=== Extract ===

Sorry about the house, that has to be so stressful, but breathe and relax...all in good time.


----------



## Devonviolet (Dec 11, 2014)

babsbag said:


> That is really cool. I had one of those little bottles when I was about 5. It was probably something that my mom or grandma had and it just ended up with my toy china set.  I remember the little cork in it and it smelled like violets, it was a cute little bottle and now you have me wondering where it went.
> 
> Sorry about the house, that has to be so stressful, but breathe and relax...all in good time.


Thanks, babsbag. It IS stressful! I try to remember that, "This too shall pass". And actually I'm handling it better now than I was 24 hours ago.  I just want to be in our new house by Christmas! 

That's cool, that you used to have a Devon Violets pinch pot with a cork and you could smell the violets. I suspect, that for most people, this is a scent that you never forget.  I hope you can find it again.  Many years ago, a day old bakery near us sold some Violet flavored hard candies. I LOVED those!!! They tasted just like the pinch pots smell. But now that we have moved I don't know if I will ever find them again.


----------



## babsbag (Dec 11, 2014)

I am betting you will make it in time. Might not have time to decorate much but I bet you are in the house.


----------



## Devonviolet (Dec 11, 2014)

babsbag said:


> I am betting you will make it in time. Might not have time to decorate much but I bet you are in the house.

=== Dataset records ===

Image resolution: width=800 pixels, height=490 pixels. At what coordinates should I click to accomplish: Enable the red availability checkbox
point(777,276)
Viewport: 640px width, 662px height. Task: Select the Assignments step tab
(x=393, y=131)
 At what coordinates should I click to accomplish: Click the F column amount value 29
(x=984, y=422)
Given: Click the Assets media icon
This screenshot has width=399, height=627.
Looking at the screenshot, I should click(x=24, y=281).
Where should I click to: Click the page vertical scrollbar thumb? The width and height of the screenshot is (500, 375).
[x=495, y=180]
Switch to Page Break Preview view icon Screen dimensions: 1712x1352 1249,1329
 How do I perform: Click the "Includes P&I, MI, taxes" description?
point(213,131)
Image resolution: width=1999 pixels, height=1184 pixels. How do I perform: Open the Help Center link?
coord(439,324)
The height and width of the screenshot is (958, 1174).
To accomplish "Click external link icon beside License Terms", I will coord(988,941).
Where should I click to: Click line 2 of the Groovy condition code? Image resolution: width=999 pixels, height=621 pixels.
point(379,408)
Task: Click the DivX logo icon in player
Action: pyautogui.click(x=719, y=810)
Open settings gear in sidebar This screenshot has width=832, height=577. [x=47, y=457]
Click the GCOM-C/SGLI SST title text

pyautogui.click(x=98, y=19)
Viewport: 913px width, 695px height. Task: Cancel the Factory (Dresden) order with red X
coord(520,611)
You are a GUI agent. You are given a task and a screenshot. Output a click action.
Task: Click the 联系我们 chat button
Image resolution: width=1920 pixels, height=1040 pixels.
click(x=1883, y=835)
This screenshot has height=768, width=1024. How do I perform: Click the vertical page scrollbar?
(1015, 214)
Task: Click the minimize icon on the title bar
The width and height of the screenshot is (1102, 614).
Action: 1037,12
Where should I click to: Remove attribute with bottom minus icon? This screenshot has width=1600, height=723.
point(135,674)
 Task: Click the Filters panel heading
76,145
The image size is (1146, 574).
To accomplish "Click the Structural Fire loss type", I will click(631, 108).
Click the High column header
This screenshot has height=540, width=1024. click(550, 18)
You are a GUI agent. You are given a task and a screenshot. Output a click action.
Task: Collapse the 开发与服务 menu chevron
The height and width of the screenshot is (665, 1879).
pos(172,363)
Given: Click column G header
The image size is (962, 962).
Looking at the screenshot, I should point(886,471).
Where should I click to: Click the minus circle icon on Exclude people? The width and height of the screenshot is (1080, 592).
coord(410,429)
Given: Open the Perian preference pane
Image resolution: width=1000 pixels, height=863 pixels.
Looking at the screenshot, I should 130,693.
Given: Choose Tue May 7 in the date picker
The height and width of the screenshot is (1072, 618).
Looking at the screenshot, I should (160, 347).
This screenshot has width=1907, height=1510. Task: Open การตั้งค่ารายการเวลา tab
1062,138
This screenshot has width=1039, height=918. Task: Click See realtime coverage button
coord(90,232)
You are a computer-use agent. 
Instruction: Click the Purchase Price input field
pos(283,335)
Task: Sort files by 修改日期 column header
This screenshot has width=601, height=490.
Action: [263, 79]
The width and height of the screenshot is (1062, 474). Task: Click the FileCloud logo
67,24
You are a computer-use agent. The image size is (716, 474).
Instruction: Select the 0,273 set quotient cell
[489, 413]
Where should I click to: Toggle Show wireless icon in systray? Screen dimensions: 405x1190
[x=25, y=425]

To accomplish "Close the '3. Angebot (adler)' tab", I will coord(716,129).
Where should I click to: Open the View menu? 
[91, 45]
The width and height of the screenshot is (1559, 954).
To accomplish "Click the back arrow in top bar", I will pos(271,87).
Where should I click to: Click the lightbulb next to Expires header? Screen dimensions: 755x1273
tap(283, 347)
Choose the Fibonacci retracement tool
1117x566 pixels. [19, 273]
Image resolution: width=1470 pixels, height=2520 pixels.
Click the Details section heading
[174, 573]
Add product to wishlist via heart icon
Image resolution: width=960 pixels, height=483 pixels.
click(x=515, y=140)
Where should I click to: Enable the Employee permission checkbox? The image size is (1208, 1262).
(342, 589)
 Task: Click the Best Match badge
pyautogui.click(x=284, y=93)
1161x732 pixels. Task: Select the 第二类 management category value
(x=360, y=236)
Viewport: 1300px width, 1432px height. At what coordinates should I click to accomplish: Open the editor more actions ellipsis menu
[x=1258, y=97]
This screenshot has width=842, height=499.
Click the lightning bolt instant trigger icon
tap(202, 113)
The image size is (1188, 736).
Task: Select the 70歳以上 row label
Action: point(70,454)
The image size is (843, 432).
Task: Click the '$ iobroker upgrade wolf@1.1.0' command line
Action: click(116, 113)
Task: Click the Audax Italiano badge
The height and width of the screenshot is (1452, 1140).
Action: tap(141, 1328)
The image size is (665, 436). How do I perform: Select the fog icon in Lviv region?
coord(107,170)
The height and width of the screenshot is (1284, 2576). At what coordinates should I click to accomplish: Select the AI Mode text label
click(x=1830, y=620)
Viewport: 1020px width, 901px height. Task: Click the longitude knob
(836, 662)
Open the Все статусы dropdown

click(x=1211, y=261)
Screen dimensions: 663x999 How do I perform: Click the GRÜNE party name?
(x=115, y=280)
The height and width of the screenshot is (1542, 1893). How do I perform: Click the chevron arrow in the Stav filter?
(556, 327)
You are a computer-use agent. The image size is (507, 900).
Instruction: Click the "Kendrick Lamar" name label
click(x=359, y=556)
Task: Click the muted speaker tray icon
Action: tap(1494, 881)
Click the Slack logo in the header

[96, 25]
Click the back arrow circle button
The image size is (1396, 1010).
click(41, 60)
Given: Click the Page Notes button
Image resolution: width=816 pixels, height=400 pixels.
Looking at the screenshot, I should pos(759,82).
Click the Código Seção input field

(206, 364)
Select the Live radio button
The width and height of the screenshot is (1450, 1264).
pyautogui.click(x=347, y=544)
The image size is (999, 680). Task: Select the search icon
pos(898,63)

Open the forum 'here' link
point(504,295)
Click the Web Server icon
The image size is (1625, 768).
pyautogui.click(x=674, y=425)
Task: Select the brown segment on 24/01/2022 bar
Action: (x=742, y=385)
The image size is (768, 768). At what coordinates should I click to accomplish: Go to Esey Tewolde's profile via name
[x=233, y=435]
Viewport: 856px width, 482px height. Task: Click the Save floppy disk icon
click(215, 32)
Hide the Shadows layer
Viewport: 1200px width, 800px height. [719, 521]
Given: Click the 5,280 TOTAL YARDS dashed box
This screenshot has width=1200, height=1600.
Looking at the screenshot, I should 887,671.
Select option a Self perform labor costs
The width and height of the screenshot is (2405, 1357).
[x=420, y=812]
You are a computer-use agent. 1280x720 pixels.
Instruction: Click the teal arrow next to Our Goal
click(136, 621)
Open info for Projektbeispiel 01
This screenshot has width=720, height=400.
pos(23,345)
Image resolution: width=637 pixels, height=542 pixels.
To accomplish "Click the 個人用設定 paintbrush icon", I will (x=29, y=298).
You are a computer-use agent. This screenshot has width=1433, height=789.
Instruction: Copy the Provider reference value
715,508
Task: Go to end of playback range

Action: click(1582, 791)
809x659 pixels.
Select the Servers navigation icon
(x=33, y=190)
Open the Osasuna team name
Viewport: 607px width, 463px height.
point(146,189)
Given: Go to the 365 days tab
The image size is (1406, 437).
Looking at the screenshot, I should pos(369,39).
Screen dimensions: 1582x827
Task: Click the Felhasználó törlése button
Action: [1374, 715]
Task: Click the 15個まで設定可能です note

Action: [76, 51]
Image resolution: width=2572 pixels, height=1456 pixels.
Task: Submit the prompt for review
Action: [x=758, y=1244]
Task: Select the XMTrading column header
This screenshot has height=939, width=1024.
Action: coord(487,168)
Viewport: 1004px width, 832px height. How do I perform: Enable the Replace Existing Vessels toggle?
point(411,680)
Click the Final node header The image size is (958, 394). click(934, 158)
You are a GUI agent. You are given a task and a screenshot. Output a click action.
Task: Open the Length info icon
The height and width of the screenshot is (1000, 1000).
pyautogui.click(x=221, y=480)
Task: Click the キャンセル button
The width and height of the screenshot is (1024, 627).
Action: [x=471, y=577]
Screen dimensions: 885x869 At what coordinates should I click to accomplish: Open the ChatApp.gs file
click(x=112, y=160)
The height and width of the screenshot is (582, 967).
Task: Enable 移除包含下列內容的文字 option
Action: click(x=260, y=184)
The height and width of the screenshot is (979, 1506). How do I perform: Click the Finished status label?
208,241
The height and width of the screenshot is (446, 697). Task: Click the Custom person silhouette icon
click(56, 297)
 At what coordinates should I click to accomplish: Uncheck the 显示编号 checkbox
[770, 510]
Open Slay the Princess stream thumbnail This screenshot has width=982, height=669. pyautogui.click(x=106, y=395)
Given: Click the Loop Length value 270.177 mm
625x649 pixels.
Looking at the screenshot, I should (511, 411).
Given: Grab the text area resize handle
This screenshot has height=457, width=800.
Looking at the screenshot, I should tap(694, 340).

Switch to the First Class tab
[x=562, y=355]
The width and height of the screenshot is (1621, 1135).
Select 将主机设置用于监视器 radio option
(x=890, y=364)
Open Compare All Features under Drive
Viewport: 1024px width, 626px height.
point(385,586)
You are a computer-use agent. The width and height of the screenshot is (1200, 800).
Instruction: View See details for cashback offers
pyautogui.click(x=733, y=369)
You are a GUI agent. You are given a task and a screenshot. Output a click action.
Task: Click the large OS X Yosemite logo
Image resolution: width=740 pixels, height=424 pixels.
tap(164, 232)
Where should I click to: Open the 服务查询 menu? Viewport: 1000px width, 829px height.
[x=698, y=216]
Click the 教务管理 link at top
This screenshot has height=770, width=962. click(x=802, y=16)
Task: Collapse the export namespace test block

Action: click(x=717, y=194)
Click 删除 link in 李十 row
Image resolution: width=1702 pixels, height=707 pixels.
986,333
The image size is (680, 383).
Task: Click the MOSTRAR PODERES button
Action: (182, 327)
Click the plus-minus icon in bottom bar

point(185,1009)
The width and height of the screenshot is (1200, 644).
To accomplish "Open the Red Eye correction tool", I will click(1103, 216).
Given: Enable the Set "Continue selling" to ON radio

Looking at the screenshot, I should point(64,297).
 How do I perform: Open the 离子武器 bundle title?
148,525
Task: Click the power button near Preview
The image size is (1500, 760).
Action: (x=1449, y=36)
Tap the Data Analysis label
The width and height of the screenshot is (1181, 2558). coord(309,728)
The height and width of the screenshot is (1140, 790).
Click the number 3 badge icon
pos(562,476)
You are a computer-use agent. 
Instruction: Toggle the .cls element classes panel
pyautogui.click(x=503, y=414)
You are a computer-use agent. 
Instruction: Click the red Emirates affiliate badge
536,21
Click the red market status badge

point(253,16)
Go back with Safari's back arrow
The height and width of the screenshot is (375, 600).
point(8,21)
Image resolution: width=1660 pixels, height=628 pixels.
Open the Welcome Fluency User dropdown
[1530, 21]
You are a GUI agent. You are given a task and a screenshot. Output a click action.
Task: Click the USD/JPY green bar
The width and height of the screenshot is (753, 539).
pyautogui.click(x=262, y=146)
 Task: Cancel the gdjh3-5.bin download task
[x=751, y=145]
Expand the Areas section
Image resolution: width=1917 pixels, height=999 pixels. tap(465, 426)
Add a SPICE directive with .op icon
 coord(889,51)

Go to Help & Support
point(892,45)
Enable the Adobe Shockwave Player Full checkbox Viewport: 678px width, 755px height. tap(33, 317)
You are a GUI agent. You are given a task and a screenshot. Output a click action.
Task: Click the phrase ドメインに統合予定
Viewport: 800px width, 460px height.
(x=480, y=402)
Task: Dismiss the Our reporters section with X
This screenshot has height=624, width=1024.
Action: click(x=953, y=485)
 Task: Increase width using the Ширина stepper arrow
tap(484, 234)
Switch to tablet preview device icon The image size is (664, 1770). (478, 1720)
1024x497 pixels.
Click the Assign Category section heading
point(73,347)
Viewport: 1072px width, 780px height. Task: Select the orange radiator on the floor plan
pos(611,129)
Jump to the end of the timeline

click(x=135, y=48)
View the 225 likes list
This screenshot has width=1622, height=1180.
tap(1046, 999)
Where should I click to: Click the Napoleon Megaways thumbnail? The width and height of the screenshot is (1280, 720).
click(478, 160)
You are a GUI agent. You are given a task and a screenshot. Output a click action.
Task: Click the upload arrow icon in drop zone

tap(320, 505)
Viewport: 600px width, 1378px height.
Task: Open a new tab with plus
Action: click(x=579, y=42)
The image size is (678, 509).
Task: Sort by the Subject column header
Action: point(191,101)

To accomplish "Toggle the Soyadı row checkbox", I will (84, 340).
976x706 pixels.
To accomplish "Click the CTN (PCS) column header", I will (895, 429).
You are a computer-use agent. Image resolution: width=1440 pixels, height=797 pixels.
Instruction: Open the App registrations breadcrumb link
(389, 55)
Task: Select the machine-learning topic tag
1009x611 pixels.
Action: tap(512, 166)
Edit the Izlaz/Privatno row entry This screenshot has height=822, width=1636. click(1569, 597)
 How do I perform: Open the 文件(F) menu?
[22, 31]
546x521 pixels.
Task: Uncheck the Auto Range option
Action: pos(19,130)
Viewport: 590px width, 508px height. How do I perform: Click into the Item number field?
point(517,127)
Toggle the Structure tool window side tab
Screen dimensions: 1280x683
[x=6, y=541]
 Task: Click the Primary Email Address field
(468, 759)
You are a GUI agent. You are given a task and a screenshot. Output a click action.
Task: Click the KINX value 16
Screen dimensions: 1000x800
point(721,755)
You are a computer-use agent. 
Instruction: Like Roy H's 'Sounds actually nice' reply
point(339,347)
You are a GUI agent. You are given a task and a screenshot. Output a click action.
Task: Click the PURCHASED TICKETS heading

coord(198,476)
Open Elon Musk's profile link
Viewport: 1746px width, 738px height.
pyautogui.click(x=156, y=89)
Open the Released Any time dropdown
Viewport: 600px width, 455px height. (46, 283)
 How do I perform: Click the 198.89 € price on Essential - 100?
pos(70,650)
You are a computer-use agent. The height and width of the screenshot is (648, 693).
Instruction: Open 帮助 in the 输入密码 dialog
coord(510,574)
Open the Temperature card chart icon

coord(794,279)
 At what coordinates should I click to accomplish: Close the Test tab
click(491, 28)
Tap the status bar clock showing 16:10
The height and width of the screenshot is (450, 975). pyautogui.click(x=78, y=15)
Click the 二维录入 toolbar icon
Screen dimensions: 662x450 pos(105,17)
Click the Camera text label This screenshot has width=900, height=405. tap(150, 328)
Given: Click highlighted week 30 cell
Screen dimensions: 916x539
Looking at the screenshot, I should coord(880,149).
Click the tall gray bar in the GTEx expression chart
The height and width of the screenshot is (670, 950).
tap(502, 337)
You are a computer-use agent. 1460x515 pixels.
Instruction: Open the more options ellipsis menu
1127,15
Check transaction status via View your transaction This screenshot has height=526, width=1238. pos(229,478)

===

Task requirements -> Pick up the forum thread about Devon Violets and the move to a new house where it stops, and write what comes next.

Expected answer ->
Yes, you may be right.  We can't move in right away, though, because, we need to have someone paint the whole inside of the house.

I have MCS (Multiple Chemical Sensitivity), which causes me to get sick when I am exposed to chemicals. That includes air fresheners, cleaning products, scented laundry and personal care products, as well as building materials and even car oil and (especially) tires in a repair shop. One time I had to walk through Macy's to get into the mall to go to the Apple Store.  I had to walk past their fragrance counter and almost passed out, from the chemicals off gassing from all those perfumes!

The people we bought the house from used "Plug-in" air fresheners. As soon as we bought it, they graciously agreed to take them out of the house, so the chemicals from the oils, could off gas. Well, the oil had clung to the walls, and the smell is still strong, so we need to paint the whole house, to cover/seal the fragrance chemicals.  

We will use Zero VOC paints, which don't make me as sick as "regular" paint. But, I can't be in the house when the paint is being applied, or while it is fresh, or I have a bad reaction. I have to wait several days (a week is best) after the painting is done, before we can move in.


----------



## babsbag (Dec 11, 2014)

Well then you will be cutting it close. Hope you have your painters lined up and ready to roll (pun intended).

MCS must be tough to deal with as fragrances are everywhere. I use those plugin fresheners too and I can't even smell them most of the time. Interesting that it still bothers you like that. Makes me wonder what all these chemicals are doing to us when most of us don't even know they are present.

I make goats milk soap and have a little workshop where I make and store them. That room would be off limits for you, it is mighty smelly.


----------



## Devonviolet (Dec 11, 2014)

WooHoo! Closing is tomorrow at 2:00!

Well, @babsbag, I've called three painters, that I was referred to, and so far only one has called me back.   We have an appointment on Monday for him to look at the house, so he can work up a quote.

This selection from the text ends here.